13. In his application for admission to the Bar of Maryland, Movant indicated that he had established or maintained twenty-four separate accounts with eighteen different creditors over the past five years. Equally troubling is that, although he has accumulated and continues to accumulate substantial debt, Movant has not demonstrated that he has the means to pay or manage the debt. As the Committee found, Movant has not maintained full-time employment, and instead is self-employed, providing legal research and writing to a law firm in Florida. In 2012, Movant earned approximately $24,000, and during the first half of 2013, he earned between $18,000 and $19,000. That Movant may presently be current on all of his financial obligations, although commendable, does not demonstrate that Movant has the ability or the inclination to be consistently financially responsible, or that he appreciates the importance of taking responsibility for financial obligations and legal commitments.
14. As in Application of Hyland, 339 Md. at 538 n. 4, 663 A.2d at 1317 n. 4, we pause to state that “[w]e in no way intend to cast aspersion on those who finance their education through student loans or those who perform public interest legal work for low pay despite their outstanding loans. We recognize that because of the high cost of education, many people will finance their schooling through loans .” Indeed, it is not Movant's student loans, but rather the amalgamation of the ever-growing amount of his debt and Movant's history of incurring substantial financial obligations but not having the means to pay for them, that forms the basis of our determination that Movant lacks financial responsibility.
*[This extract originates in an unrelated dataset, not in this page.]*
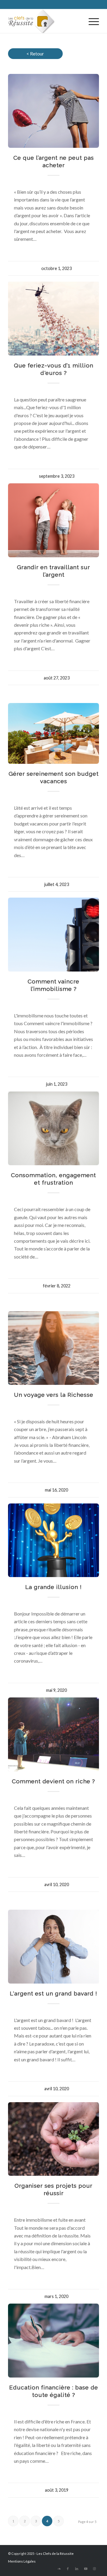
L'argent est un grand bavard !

15. On his application for admission to the Bar of Maryland, Movant indicated that he was born in 1974. In its findings, the Board stated that Movant was thirty-one years old when he began law school, thirty-two years old when he signed the car loan application, thirty-three years old when he applied for admission to the Bar of Florida, and thirty-eight years old when he applied for admission to the Bar of Maryland.